Yesterday the Business Roundtable released a “Statement on the Purpose of a Corporation” signed by 180 CEOs of major companies. It proclaims “a fundamental commitment to all of our stakeholders,” including customers, employees, suppliers, communities, and, finally, shareholders. It is being widely interpreted as a victory for anti-business campaigners and “corporate social responsibility” advocates, and perhaps also as a repudiation of the shareholder-primacy norm memorably defended (though in no way originated) by free-market economist Milton Friedman.

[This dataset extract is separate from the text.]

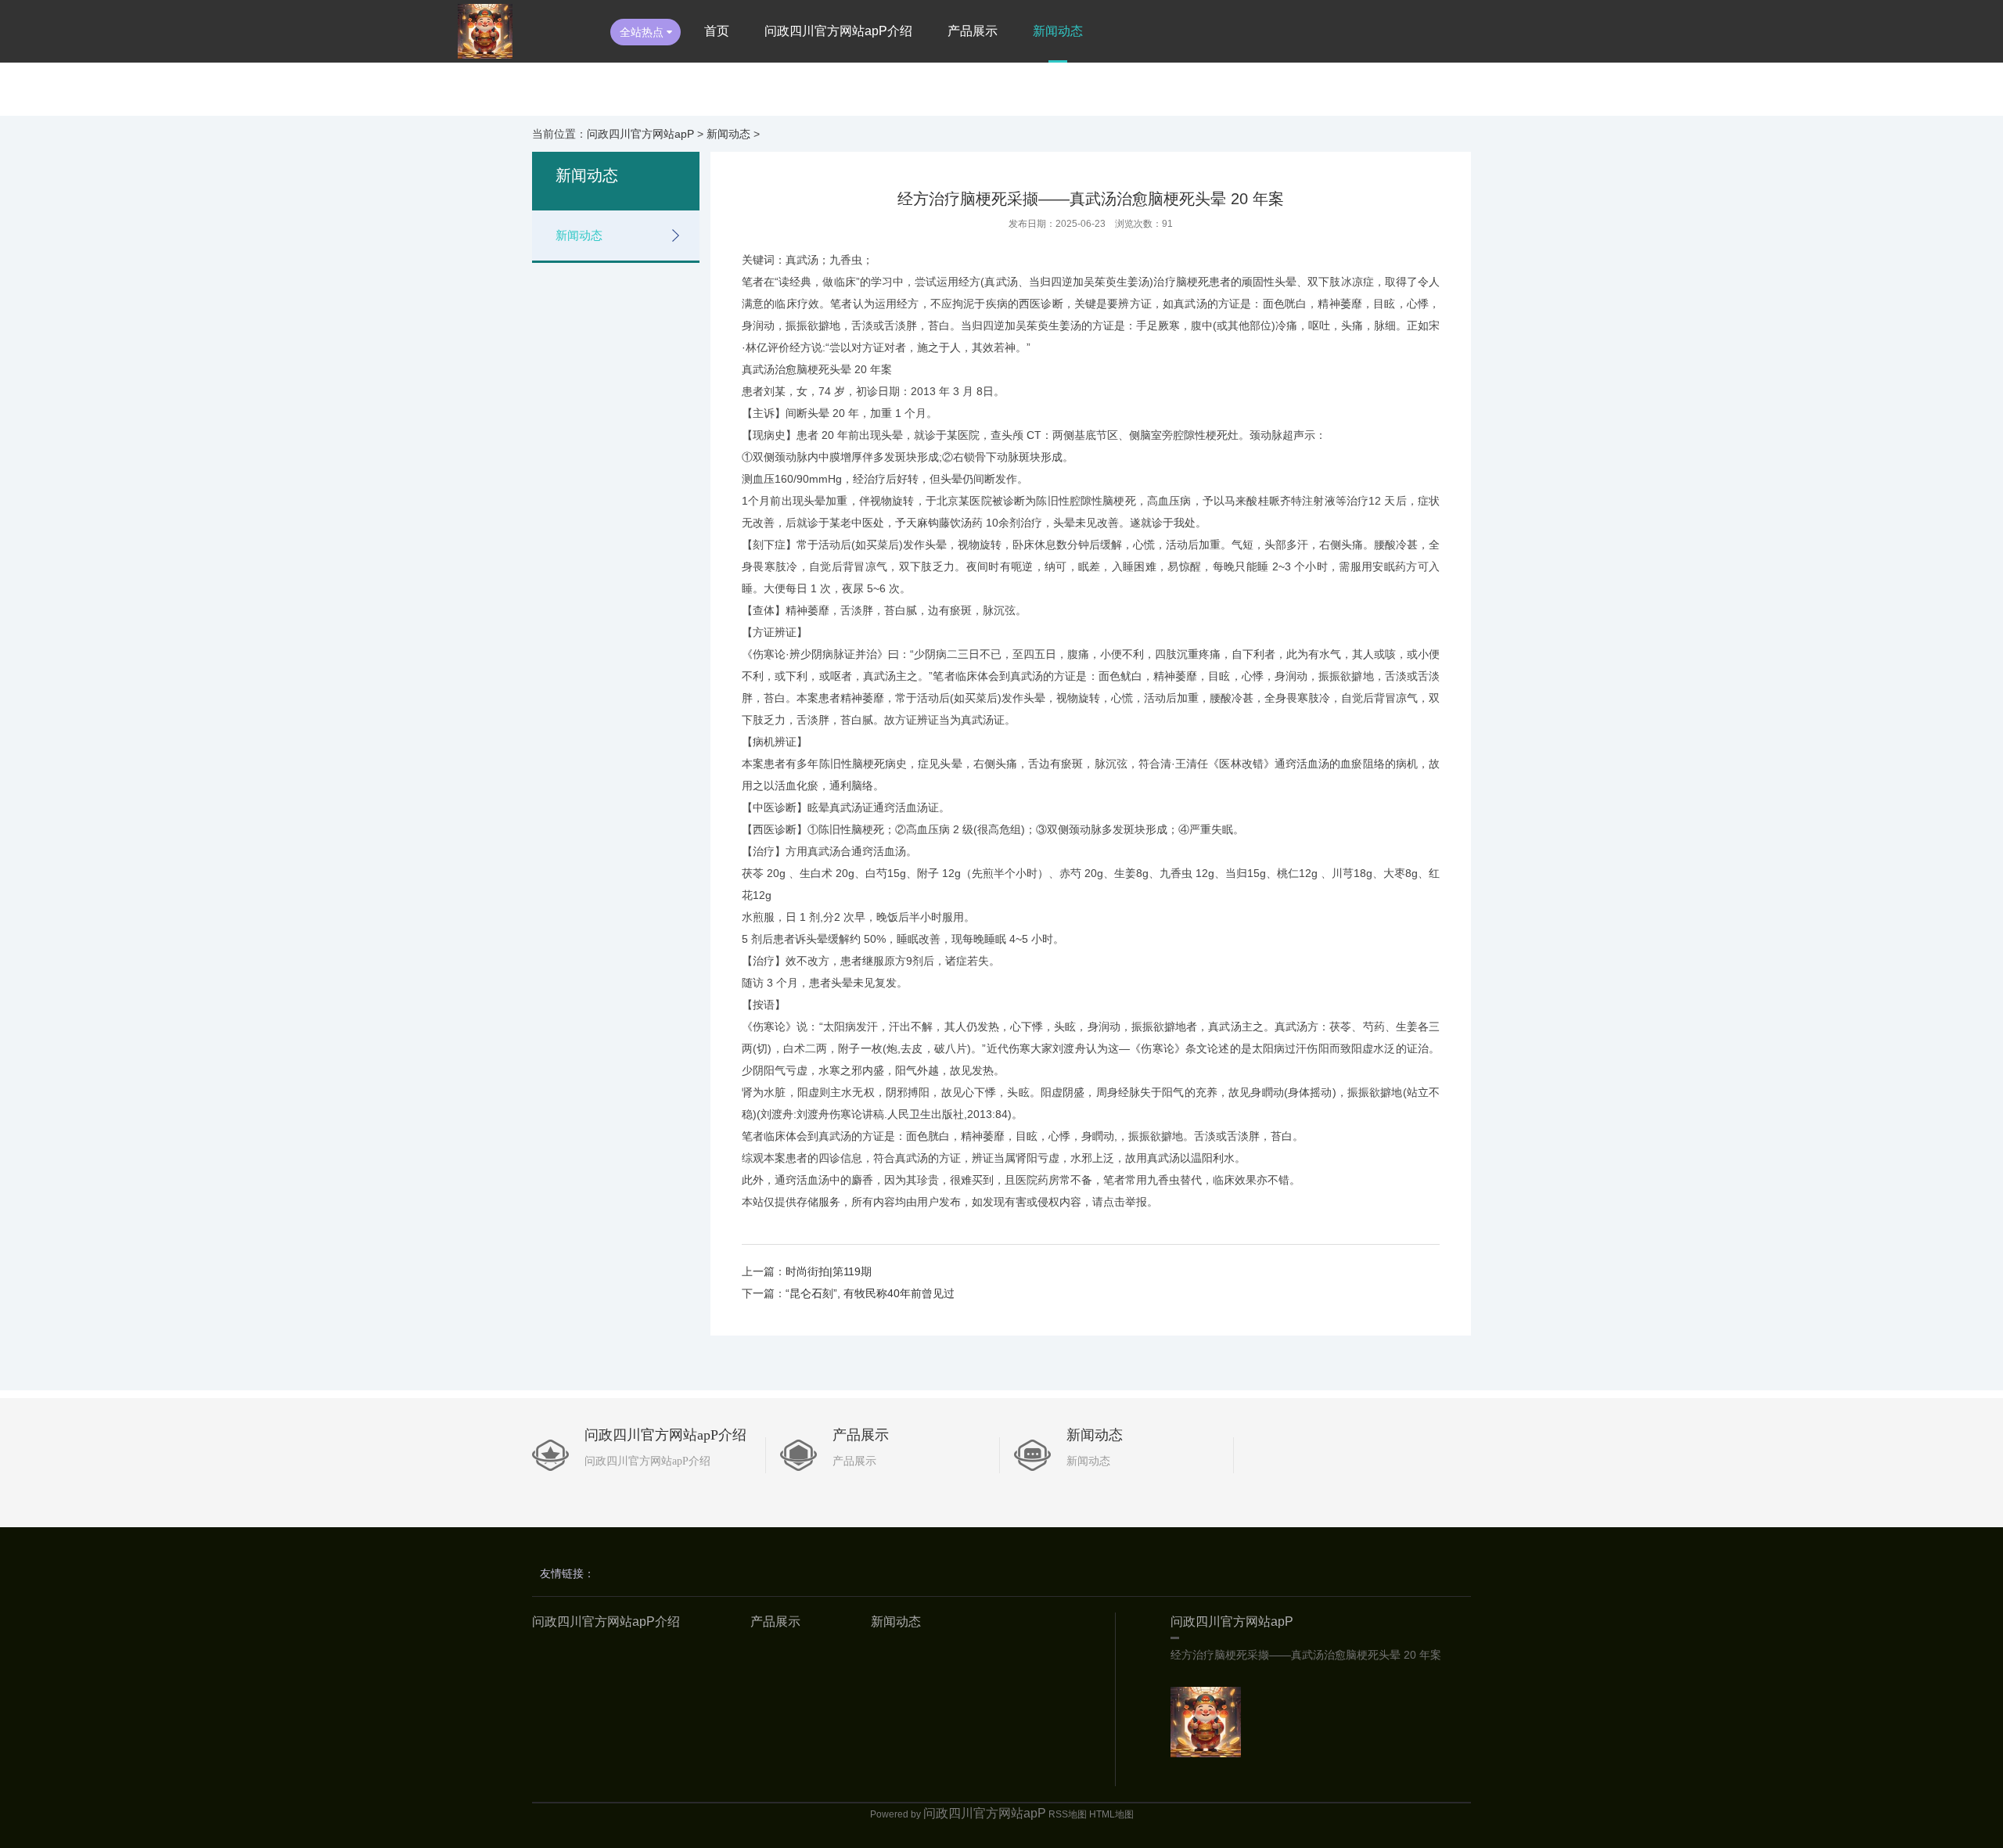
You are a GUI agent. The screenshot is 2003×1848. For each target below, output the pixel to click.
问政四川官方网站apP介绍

In reality, as I told Kevin Dugan of the New York Post, the text of the statement in itself signifies little beyond happy talk:

“It would be one thing if they said we’re endorsing having the Delaware courts change this particular legal doctrine, or we’re endorsing a bill in Congress,” said Walter Olson, a senior fellow at the libertarian Cato Institute. “It’s not really clear whether they’re intending to replace any part of the system or do the same things are before, but … smile more.”

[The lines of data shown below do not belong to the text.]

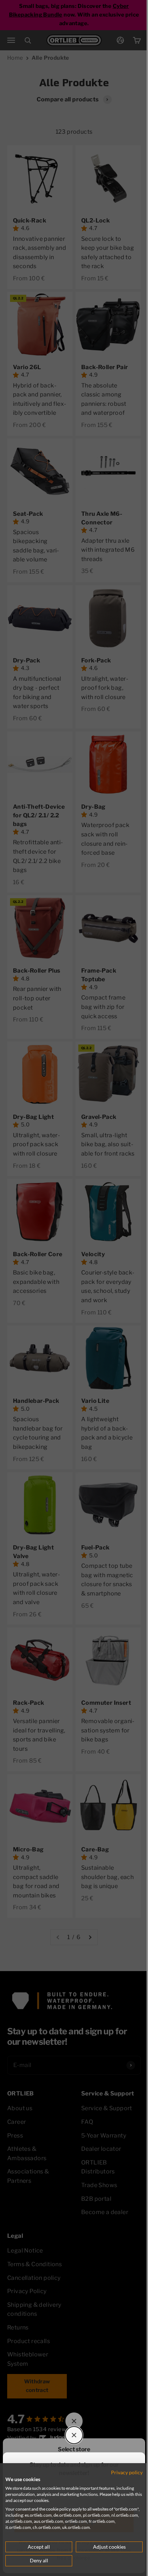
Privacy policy (121, 2472)
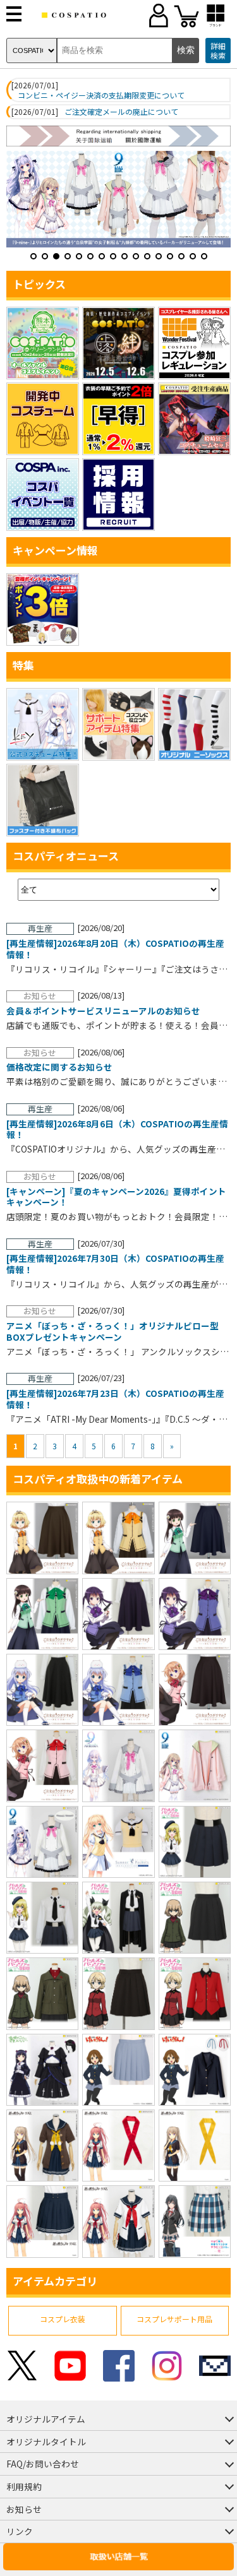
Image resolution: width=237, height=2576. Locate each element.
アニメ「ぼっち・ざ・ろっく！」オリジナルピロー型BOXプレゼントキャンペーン (112, 1332)
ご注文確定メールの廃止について (121, 112)
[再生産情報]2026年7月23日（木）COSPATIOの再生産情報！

Corporate law is a system of rights and corresponding duties that you can take to court. Of the multiple problems with proclaiming a new duty to a broad assortment of stakeholders, the main one, as UCLA lawprof Stephen Bainbridge has put it in a series of on-point articles, is that “managers who are responsible for everyone are responsible to no one.” A vague balancing test as to corporate officers’ and directors’ duties can leave them with more discretion than ever — if they want to close a high-cost plant, for example, they might regretfully decide the interests of customers, shareholders, and sales employees outweigh those of plant employees and communities, while if they choose to do the opposite they’ll have room for that too. Note that the BRT does not speak in terms of a duty that anyone in particular can sue to enforce. For that matter, familiar existing shareholder-primacy norms already allow plenty of leeway for decision-making that takes into account corporate reputation and image, political risk, and so forth — which is one reason the signatories to the BRT statement already engage in plenty of social-responsibility initiatives, some to be applauded and others less so.


Where a vague stakeholder-loyalty norm could really make a difference is in eroding the legal duty of loyalty currently owed to the investors who put up the capital. The chief battlefield is what is called the market for corporate control, as when a board decides whether to accept or spurn a lucrative takeover offer. The law of business organization has for centuries grappled with the “agency problem”: insiders can be strongly tempted to take actions that benefit themselves (by keeping them ensconced in managerial or controlling-owner positions, for example) even if an ownership change would benefit shareholders as a group as well as economic efficiency.


No wonder the Council of Institutional Investors — representing the pension funds, insurance pools, mutual-fund-owning retirees, and others whose interests depend on the duty of loyalty — doesn’t think much of the BRT statement.